**TEXTE FOURNI:**
* * * * *

Pourquoi Robert Filliou a raison ?

L’art rend la vie plus intéressante que l’art car :

Ce 7 février 2020 à 20h j’aurai très bien pu ne voir qu’une pièce de théâtre sympa et intéressante.

Mais ce soir là, en rentrant chez moi, j’ai pensé à la crevette que j’étais et aux parasites qui infiltraient toutes les strates de ma vie pour prospérer à mes dépens.

Ça m’a donné le vertige !

Je me suis souvenu des raisons pour lesquelles j’avais écrit une thèse.

J’ai alors décidé de supprimer de mon quotidien autant les véritables parasites que ceux parasités par un système qui les contraint à fonctionner comme tel.

J’ai décidé de sortir de la soumission et de la dépendance auxquelles je me trouvais réduite.

J’ai décidé de reconquérir ma liberté.

J’ai décidé d’être authentique dans ce monde tristement inauthentique[2].

J’ai décidé de créer art.is.the.message.

J’ai décidé de conserver ma passion plutôt que de la sacrifier aux parasites parasités.

Revenons-en à Robert Filliou

Mais nous ne sommes pas des crevettes !

C’est pourquoi, je vous invite sincèrement à vous battre pour votre liberté et non pour contester la forme de votre cage.

Je viens de vous raconter quelque chose de personnel qui explique pourquoi, entre autres choses, la célèbre phrase cet artiste est mon mantra mais qui était-il ?

Qui est Robert Filliou ?

Robert Filliou est né le 17 janvier 1926 et est mort le 2 décembre 1987 mais il déclare être né en 999.963 a.a. (après l’art).

Vous l’avez compris, Robert Filliou est un rigolo pour qui les notions de temps et de jeu sont essentielles.

homme avec un chapeau en papier sur la tête

Portrait de Robert Filliou

©wikiart

Robert Filliou est économiste pour les Nations Unies et est un autodidacte dans le domaine des arts-plastiques. Curieux, il s’est nourri de tous les domaines de la connaissance. Il aborde des questionnements tant liés à la gnose[3], la métaphysique, la philosophie, l’écologie mais aussi la science.

Il se présente comme un « animateur de pensée ». Sa production est qualifiée de « propositions artistiques » plutôt que d’œuvres d’art.

Pour une société de « la solitude heureuse »

Robert Filliou croit en une société dans laquelle chacun individuellement aurait tout l’épanouissement de son bonheur. C’est-à-dire où chacun pourrait exprimer sa singularité.

* * * * *

**EXTRAIT DES DONNÉES:**
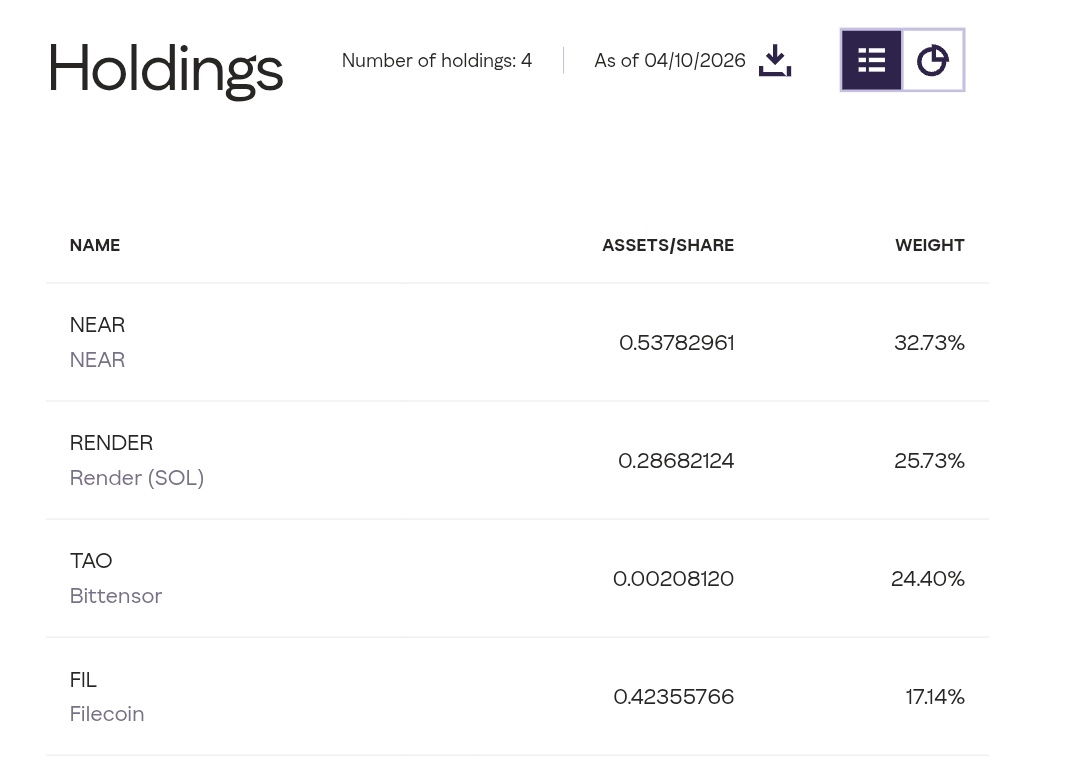Click the NAME column header
The height and width of the screenshot is (763, 1080).
click(95, 245)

* * * * *

**CONSIGNES ÉCRITES:**
A - Dans le texte sur Robert Filliou, relevez tous les domaines auxquels se rattachent les questionnements qu'il aborde.
B - Prolongez le texte sur Robert Filliou en reprenant juste après sa dernière phrase.

**RÉPONSES AUX CONSIGNES:**
A - La gnose, la métaphysique, la philosophie, l'écologie et la science.

B -
Pour ce faire, il livre son expérience et invente des « mind-openers » (ouvroirs d’esprit). Ils sont pensés comme des outils conceptuels pour l’esprit et la pratique.

Par exemple : « C’est beau la vie ? », « Où placer l’idéal ? », « Que feriez-vous par amour ? »

Sa pensée s’exprime parallèlement à une quête personnelle empreinte d’humanisme et de foi qui oriente sa création.

En effet, l’art de Robert Filliou s’inspire du bouddhisme tantrique. Ce dernier consiste à dépasser la limite du bien et du mal et à « transformer le poison en nectar ».

Il considère l’art comme une « nouvelle source d’énergie, spirituelle et matérielle ». Il définit la triade « arts, sciences et spiritualité » comme vecteur de transformation du monde.

Robert Filliou et Fluxus

Robert Filliou est proche du mouvement Fluxus.

Fluxus c’est plus qu’un mouvement et plus que de l’art. C’est un état d’esprit et une manière d’être au monde. Un état d’esprit qui souhaite placer l’art à la portée de tous par un mode d’action directe.

fluxus

George Maciunas, Affiche de Fluxus

Fluxus est une communauté d’individus éparpillés dans de nombreux pays, regroupant une vaste quantité d’attitudes différentes envers l’art et la vie.

Tous sont singuliers mais leur positionnement à l’égard du monde de l’art est sensiblement le même :

Combattre, aux dires de Georges Brecht (grand ami de Robert Filliou), « l’immense stupidité, tristesse et absence de sens qui font la plaie de notre vie ».

Dès le début des années 1960, Fluxus s’inscrit dans la continuité des avant-gardes et plus précisément dans l’héritage de Dada. Cependant, Fluxus est un groupe dépourvu de structures sévères comme ce fut le cas dans de nombreux mouvements d’avant-gardes.

L’esprit Fluxus

Les origines de Fluxus sont multiples[4] mais l’esprit Fluxus repose sur les notions de jeu et de fête. Georges Maciunas, l’initiateur du mouvement, s’oppose fondamentalement à une idée de l’art qui paraît complexe et prétentieuse. Il refuse un art trop sérieux, trop intellectuel, inspiré, intelligent et significatif. Bref, Fluxus s’éloigne de tous les caractères romantiques et démiurgiques de l’art.

Aussi, c’est avant tout un « art-jeu » qui se veut simple, amusant et sans prétentions. Un art qui s’intéresse à des choses à priori insignifiantes, comme le fait par exemple Robert Filliou dans « l’histoire chuchotée de l’art ».

Il s’agit en fait de désacraliser l’art en épuisant toutes les possibilités et les limites du « tout est art ».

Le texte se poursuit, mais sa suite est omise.